I’ve recently given notice at my job (to move to the Bay Area), and the process of wrapping up in New York has given me the chance to reflect on a lot of skills I’ve learned in the past few years. One thing that’s been really amazing is learning how to code, which has changed the job that I’m doing now as well as my career trajectory.

With the proliferation of MOOCs (Massive Open Online Courses), it’s remarkable how easy it has become for people (students and the rest of us) to learn things on their own. In my case, I’ve gone from a base of zero to creating a new job in about two years, all through web-based tools.

Recommendations for beginners

My first suggestion for anyone with no coding background is to take a basic intro class online. Udacity is a for-profit MOOC platform that offers a great Intro to Computer Science course. They’ve been tinkering with their business model, but as of now, they offer a free two-week trial for any course. Each course comes with a coach, and you get a certificate if you complete the final project. At $150 per month, it’s a little pricey, but even if you “quit,” you still get all the lectures and quizzes. I really can’t recommend their Intro CS class too much. David Evans is excellent at explaining new concepts, and the lessons progress at reasonable pace. Two years after finishing it, I still come back to refresh myself on some concepts.
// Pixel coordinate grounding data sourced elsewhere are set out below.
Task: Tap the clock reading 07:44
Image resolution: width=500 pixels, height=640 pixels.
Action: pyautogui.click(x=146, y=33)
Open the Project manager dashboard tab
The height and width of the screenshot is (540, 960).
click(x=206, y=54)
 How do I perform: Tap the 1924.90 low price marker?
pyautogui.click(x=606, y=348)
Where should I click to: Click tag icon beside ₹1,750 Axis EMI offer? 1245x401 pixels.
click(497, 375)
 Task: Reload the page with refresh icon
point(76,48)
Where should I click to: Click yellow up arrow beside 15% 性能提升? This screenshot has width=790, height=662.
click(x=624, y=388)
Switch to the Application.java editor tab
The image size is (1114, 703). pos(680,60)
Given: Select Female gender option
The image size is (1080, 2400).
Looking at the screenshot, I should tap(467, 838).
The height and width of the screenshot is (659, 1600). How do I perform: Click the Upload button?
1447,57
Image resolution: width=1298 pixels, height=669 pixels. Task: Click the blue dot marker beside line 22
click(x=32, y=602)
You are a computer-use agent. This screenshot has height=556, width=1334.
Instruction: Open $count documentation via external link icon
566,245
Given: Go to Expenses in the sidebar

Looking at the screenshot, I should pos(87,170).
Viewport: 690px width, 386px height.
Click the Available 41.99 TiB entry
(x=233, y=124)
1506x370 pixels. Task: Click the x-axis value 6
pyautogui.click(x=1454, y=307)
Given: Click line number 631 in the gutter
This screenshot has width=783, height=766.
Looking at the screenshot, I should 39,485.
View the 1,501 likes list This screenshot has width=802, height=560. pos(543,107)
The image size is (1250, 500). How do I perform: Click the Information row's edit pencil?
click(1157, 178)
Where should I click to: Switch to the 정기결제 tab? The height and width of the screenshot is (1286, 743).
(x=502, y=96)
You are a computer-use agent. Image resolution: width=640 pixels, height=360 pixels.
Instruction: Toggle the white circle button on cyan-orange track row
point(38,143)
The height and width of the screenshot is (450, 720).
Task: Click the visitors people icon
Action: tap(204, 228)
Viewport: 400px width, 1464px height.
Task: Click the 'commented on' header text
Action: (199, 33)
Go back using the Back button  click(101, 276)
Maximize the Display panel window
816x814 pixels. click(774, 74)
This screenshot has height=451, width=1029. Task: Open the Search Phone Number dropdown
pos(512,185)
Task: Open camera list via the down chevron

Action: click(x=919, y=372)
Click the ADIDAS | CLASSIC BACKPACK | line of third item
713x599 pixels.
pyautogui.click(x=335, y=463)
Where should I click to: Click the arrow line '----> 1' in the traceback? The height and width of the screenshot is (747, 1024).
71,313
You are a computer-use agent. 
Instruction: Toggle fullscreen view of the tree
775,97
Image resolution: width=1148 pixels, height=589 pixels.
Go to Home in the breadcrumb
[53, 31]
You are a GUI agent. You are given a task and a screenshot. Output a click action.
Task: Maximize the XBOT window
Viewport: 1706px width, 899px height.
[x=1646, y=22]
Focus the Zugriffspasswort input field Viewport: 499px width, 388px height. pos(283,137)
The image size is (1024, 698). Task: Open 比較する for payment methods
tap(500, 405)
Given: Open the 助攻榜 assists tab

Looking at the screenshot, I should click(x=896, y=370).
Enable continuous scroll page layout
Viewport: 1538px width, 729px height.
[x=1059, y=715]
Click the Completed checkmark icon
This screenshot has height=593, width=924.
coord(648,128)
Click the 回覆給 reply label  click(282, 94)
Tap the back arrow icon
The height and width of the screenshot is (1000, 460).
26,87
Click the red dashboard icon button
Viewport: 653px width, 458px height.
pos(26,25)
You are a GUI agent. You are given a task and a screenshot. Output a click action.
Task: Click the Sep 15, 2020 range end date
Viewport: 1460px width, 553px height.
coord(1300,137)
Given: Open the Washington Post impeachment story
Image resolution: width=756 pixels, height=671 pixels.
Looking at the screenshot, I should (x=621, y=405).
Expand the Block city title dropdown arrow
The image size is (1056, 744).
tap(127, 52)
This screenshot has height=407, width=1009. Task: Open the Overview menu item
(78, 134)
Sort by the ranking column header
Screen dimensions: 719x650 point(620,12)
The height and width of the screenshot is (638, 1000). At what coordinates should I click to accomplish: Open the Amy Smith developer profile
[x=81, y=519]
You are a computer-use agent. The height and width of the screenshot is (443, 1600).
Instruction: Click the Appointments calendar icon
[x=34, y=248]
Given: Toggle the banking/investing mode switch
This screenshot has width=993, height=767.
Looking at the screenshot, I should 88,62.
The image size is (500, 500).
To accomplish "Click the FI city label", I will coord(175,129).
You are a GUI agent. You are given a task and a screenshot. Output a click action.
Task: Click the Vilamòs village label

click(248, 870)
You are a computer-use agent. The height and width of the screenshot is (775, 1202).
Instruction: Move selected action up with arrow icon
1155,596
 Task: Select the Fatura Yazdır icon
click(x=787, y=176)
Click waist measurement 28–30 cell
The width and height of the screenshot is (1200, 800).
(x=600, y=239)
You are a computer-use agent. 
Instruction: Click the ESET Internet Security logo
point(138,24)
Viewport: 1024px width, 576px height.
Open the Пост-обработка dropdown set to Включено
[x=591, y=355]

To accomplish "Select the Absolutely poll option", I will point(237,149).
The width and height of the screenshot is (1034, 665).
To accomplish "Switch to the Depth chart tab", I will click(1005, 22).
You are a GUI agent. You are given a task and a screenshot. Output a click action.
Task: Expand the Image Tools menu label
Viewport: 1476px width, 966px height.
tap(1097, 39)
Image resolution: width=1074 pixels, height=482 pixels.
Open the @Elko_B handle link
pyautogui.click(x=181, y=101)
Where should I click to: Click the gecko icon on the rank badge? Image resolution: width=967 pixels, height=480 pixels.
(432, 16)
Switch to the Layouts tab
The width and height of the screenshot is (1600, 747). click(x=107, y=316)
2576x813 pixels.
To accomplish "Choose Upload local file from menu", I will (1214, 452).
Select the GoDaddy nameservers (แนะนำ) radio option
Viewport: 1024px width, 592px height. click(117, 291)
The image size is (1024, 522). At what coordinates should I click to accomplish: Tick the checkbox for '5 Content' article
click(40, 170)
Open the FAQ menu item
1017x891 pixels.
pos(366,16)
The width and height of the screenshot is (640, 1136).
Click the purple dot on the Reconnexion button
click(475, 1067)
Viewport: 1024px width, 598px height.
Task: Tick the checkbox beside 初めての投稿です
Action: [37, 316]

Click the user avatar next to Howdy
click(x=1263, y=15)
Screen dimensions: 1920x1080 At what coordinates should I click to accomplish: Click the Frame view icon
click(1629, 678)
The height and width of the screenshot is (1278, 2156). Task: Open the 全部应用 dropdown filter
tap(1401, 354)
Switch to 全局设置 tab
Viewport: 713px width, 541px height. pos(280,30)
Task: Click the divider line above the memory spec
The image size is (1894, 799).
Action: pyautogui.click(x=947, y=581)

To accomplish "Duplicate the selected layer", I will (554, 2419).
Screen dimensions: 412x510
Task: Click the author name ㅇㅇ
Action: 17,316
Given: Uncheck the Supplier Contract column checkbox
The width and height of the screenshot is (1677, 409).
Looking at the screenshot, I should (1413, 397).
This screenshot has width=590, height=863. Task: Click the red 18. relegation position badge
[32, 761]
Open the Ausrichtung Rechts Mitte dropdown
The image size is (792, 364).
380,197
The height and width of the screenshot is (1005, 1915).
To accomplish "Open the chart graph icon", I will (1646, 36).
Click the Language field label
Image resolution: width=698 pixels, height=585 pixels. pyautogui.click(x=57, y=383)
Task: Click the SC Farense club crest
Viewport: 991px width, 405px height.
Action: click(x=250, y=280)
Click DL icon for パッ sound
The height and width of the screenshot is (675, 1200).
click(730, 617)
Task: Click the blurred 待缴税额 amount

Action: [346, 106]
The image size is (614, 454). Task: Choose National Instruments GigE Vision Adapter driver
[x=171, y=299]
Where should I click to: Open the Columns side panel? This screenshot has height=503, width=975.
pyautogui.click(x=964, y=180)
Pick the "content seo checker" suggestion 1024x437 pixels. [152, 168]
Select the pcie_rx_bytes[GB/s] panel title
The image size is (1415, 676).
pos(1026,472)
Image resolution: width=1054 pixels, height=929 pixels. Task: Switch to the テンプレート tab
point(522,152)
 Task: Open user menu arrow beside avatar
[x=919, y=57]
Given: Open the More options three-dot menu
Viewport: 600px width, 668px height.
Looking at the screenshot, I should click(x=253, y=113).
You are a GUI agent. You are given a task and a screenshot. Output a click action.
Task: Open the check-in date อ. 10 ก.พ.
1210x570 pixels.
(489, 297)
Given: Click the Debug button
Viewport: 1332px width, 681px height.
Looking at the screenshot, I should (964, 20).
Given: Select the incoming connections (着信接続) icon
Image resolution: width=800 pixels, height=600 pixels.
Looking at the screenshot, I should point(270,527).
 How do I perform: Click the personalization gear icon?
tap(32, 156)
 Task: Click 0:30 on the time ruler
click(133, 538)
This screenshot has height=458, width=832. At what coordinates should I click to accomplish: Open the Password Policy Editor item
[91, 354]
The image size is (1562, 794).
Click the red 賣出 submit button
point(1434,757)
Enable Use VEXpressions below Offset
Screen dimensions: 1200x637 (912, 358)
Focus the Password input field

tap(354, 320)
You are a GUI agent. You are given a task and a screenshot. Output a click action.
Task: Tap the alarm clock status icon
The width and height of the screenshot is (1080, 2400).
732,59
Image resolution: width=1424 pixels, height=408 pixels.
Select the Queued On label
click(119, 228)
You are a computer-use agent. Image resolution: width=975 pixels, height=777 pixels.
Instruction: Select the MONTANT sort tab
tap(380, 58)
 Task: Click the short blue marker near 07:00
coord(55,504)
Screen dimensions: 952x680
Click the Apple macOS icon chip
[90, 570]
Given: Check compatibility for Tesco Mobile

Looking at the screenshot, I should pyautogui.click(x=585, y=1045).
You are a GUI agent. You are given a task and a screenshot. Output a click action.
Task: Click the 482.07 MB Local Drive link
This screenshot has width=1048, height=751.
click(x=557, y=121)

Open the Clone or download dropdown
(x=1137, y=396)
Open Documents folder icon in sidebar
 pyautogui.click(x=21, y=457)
From there, you’ll need some practice with the syntax of whatever language you want to learn. Currently, Codecademy is the champion for bite-size lessons on a variety of languages. It’s (so far) totally free, and some of the lessons can take just a few minutes. What I really liked about Codecademy was that the site is relentlessly positive, and that the courses progress in very small steps. If you only have ten minutes, you can finish a lesson, get practice in a new language, and get positive feedback.

Once you have some of the basics, you’ll want to move on to more specific material. I’ve been focusing on data analysis and visualization. Last month, I completed Udacity’s Data Analysis with R and started on Data Wrangling with MongoDB.

Right now, I’m taking Coursera’s Introduction to Data Science course. Coursera is fairly different from Udacity. While they both offer lectures with regular quizzes, Coursera’s classes normally start and end on specific dates, and certified completion requires longer, more in-depth assignments. The Intro to Data Science course, for example, involves a fair amount of writing Python code, which I then need to upload to have a grader check.  It’s a lot of work for someone with a full-time job, but being able to do the lectures and quizzes whenever I want is a real advantage over a traditional course.

Over the next year, I’ll keep exploring coding subjects that I’m interested in and posting here what I’ve learned. I expect that online materials will only improve, so it should be exciting to see what I can learn.